Related Articles: Music, All

Toby Laing of Fat Freddy's Drop

Coming to America

It’s not cheap to fly, and it’s definitely not cheap to fly out a whole seven piece band from New Zealand. That should say something about the promoter’s faith in Fat Freddy’s Drop, the Kiwi jazz, dub, reggae, and soul band that is touring the United States for the first time. Though the group formed in the early 90s, it just released its second album, Dr. Boondigga and The Big BW. SF Station recently caught up with trumpeter Toby Laing.

SF Station (SFS): What are you most excited to see or do while in San Francisco?

Toby Laing (TL): We’re only in town for like 40 hours so we’ll keep it simple — buy some records from Amoeba and find a great restaurant.

SFS: You had twice as much time to create your first album. Did you ever feel rushed in your process for the second one?

TL: Being an independent group allows us to take some time when we work in the studio. We took two years to record Dr. Boondigga & The Big BW. Most of our songs originate as improvised pieces and it seems to take a while to translate them into recordings. That’s our process really — develop songs live and then find a way to capture them.

SFS: What does it mean for you to be able to tour in the U.S.?

TL: It will be cool to visit San Francisco! We’ve been touring the last four years over to Europe, the U.K., Australia and around New Zealand. We are looking forward to checking some new cities and absorb some musical culture.

SFS: What do you think your greatest achievement as group has been so far?

TL: That’s a difficult question to answer. I’m proud that we have kept the group together and continued to develop our music. After almost 10 years, there’s some great history to look back on. I remember playing the jazz/world stage at Glastonbury. That was probably our largest audience. Also winning the people’s choice at the BBC Worldwide awards was a great honor. And, then there was the Movement Festival in Detroit – crazy cool.

SFS: Do you or the band have any rituals in preparation for a show?

TL: The show itself is a bit of a ritualistic soul séance, so beforehand we like to stay grounded in reality as much as possible. Lately, DJ Fitchie has been creating an alternate dimension on stage with scientific sound design.

SFS: Who is Dr. Boondigga?

TL: Dr. Boondigga is a sinister character that we concocted while working on the album. He is our mean-spirited arch nemesis. He will stop at nothing to hinder us. BW is his unique brain washing robot, his malign butler if you will.

SFS: On the new album there are undertones of techno, and maybe even drum and bass on tracks like “Shiverman.” This is new compared to your first album Based on a True Story. What other things might we might see from FFD in the future?

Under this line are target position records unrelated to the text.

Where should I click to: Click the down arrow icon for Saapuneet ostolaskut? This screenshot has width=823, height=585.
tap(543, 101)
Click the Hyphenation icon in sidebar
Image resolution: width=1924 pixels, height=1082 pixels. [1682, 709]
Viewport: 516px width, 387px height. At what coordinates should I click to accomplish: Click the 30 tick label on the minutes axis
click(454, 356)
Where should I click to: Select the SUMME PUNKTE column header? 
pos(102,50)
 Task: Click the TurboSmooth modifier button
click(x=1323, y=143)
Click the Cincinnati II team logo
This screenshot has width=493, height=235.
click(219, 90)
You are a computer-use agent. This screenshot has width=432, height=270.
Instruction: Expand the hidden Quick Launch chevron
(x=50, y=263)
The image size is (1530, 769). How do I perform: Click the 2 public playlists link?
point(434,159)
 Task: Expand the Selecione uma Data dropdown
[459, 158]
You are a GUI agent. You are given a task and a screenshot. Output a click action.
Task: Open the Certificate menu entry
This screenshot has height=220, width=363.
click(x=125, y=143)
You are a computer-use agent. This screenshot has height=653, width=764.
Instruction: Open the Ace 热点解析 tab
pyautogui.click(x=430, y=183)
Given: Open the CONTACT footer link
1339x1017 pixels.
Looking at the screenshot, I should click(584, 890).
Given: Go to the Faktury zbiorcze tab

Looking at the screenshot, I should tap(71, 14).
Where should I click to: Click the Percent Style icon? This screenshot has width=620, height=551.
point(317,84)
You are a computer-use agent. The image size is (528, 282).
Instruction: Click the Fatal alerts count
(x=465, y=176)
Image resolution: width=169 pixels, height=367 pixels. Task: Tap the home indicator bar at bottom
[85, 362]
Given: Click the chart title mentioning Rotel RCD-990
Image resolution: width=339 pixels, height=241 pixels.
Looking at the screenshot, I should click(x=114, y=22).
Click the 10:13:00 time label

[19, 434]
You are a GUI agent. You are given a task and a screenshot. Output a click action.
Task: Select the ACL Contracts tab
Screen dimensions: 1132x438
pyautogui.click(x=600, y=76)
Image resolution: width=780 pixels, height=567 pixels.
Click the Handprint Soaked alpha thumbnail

TL: I think that there are overtones of techno. Techno is one of the musical influences that everyone in Fat Freddy’s shares. I’m not saying I listen much at home, but that was the flavor back in the early 90s when we all got interested in underground music. I hope Fat Freddy’s continues to add new influences as we go on. Maybe we got a double techno exposure from spending many weeks in Berlin.

SFS: With your growing success, I imagine you’re becoming a recognizable face. Does it ever feel strange traveling abroad while your fame is still growing?

TL: I never get recognized for being from Fat Freddy’s Drop. Wellington is such a small place, and I’ve lived there all my life. Everyone recognizes me from shopping at the supermarket or because I owe them 20 bucks.

Fat Freddy’s Drop performs at the Independent on November 19th. Doors for the sold out show open at 8:30pm and the show starts at 9pm.